> **WHAT IS REQUIRED**: Quote exactly and only this range of lines in the data below: the line that holds "312-38-06 (856, 967)" to the line that holds "Структура компании (73, 2099)", both included.

[Collected data]
▽

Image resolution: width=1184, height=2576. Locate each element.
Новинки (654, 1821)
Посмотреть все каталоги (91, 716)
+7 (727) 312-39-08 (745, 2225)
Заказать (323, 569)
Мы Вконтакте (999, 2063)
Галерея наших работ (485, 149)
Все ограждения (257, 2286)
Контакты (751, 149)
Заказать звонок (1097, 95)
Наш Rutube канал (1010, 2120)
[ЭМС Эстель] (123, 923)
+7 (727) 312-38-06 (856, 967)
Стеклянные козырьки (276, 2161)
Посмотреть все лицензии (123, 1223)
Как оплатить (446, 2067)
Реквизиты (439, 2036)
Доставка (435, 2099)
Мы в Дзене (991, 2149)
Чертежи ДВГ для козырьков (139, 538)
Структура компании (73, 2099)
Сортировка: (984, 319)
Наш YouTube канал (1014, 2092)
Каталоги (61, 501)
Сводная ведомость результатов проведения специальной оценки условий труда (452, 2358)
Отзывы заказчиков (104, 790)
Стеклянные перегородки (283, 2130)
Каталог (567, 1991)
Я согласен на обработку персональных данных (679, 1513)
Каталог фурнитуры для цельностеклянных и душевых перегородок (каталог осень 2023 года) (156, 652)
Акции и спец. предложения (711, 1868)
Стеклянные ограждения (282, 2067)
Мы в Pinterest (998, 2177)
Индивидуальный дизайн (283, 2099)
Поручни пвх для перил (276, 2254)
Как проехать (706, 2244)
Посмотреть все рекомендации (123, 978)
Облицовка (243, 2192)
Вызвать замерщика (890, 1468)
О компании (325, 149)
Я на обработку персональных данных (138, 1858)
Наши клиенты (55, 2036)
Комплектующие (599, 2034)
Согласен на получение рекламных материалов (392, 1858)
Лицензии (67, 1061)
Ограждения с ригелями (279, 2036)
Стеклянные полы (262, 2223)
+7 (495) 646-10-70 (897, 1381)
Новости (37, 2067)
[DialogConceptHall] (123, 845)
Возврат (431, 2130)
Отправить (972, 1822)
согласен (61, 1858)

△

> **EXERCISE ANSWER**:
+7 (727) 312-38-06 (856, 967)
Стеклянные козырьки (276, 2161)
Посмотреть все лицензии (123, 1223)
Как оплатить (446, 2067)
Реквизиты (439, 2036)
Доставка (435, 2099)
Мы в Дзене (991, 2149)
Чертежи ДВГ для козырьков (139, 538)
Структура компании (73, 2099)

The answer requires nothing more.